Moving on, I would like to think that those pioneering iguanas of the Napoleonic era took to heart Mahatma Gandhi’s advice: “Be the change that you wish to see in the world”.
I think these migrant iguanas concluded as a clan that having more cute, fluffy white dogs in the world would dramatically enhance world peace. As a result of their collective democratic decision making and by pure will power, I believe they forced that fur to grow and willed their tails to shrink and their legs to lengthen and their cute little ears to pop up out of the top of their ugly reptilian heads.

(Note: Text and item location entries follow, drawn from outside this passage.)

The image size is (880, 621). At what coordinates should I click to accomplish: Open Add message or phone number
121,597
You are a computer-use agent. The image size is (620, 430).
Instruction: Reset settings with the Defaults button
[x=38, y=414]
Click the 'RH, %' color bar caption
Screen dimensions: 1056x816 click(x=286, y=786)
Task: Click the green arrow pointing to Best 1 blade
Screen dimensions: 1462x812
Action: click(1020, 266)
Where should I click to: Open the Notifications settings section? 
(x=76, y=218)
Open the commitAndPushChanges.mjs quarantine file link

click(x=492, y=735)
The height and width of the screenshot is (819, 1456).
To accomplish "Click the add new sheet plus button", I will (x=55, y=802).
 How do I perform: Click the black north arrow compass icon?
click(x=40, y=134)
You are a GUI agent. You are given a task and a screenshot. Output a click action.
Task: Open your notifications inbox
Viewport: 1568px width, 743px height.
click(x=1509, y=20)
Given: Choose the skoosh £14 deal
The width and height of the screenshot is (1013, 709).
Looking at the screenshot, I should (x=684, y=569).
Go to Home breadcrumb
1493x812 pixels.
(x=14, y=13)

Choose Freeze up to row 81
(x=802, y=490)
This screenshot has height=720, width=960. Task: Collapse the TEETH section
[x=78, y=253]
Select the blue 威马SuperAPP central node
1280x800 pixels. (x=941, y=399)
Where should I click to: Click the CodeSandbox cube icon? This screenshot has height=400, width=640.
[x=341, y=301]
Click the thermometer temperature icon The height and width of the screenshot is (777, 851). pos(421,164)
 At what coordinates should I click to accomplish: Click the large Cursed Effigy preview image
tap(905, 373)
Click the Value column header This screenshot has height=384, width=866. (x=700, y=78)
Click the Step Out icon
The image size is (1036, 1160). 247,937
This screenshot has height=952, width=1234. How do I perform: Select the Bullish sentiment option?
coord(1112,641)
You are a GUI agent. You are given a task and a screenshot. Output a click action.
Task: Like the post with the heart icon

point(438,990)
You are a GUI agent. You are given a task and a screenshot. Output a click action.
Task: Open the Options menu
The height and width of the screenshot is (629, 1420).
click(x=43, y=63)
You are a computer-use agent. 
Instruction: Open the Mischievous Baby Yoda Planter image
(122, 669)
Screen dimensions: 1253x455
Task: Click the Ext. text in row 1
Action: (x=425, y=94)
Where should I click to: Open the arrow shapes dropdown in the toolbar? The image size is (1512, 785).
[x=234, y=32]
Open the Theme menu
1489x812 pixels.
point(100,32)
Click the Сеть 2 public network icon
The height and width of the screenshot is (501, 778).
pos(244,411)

Tolstoy once said “Everyone thinks of changing the world, but no one thinks of changing himself”. Leo would have been proud to know that the rapidly evolving iguanas did think of changing themselves and by sheer hard work, determination and unified goal setting, they achieved their aim. In France it is highly likely they interbred with poodles to develop curly coats. Diaries record how they eventually reached England in the bilges of Royal Navy ships. Then in the green fields and farms of southern England, they made a determined push for middle class respectability. They evolved and bred through many winters and moved north by habit and finally reached the west Highlands of Scotland, where they infiltrated their way into dog loving households by pure cuteness.
Their evolution was complete.
They had transformed themselves from ugly iguanas into modern cuddly Westies complete with shaggy white coat, cute little furry tails and prick ears like highland sheep and a jaunty little trot instead of a sinister slither.

I am truly inspired by what these pea-brained canine reptiles achieved over many generations of determined reproduction. Perhaps motivational speaker Madonna was thinking of Westies when she said:
“No matter who you are, no matter what you did, no matter where you’ve come from, you can always change (and) become a better version of yourself.”